Konstantinos Karatheodori (September 13, 1873 - February 2, 1950)
With roots from Vyssa in Eastern Thrace and from the island of Chios, Karatheodori was one of the great minds of modern times. A prominent and well respected Professor of several Universities. A world renowned Mathematician, with his scientific work extending to the fields of Physics and Archaeology.
The Karatheodori’s were one of the most prominent and well connected families in Constantinople. His father Stefanos, a lawyer, served as Ottoman ambassador to Belgium, St. Petersburg & Berlin, where Konstantinos was born.
When the Greco-Turkish war (1897) broke out, Konstantinos sided with the Greeks putting him at odds with Ottoman authorities, as his father was a representative of the Ottoman Government.
Whilst he was born, grew up in and lived in Germany, he was fluent in Greek and maintained many contacts with Greece and the Greek Academic world and was directly involved, in the reorganisation of Greek universities.
After the Greek Army assumed control of Smyrni and the region of Ionia in 1919, Greek Prime Minister Eleftherios Venizelos invited Karatheodori to establish a new Greek University there.

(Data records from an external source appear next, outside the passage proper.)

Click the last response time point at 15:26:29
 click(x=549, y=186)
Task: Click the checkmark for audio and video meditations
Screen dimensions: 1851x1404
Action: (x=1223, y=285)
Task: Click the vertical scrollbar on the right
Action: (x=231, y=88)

He was appointed Dean of the University and toured Europe buying books & equipment. The university however, would never admit students due to the Asia Minor Catastrophe. Karatheodri managed to save books from the library and was rescued by the battleship Naxos. Karatheodori later taught at the Athens Polytechnic University and the Kapodistrian University also in Athens.
A new Greek University would finally materialise, with the establishment of the Aristotle University of Thessaloniki in 1925.
There is a Karatheodori Family Museum in the village of Nea Vyssa in Thrace, named after the family’s original village of Vyssa in Eastern Thrace, where many survivors of the Greek Genocide (1914-23) settled. There is also the Karatheodori Museum in Komotini also in Thrace.
Karatheodori died on this day in Munich in 1950.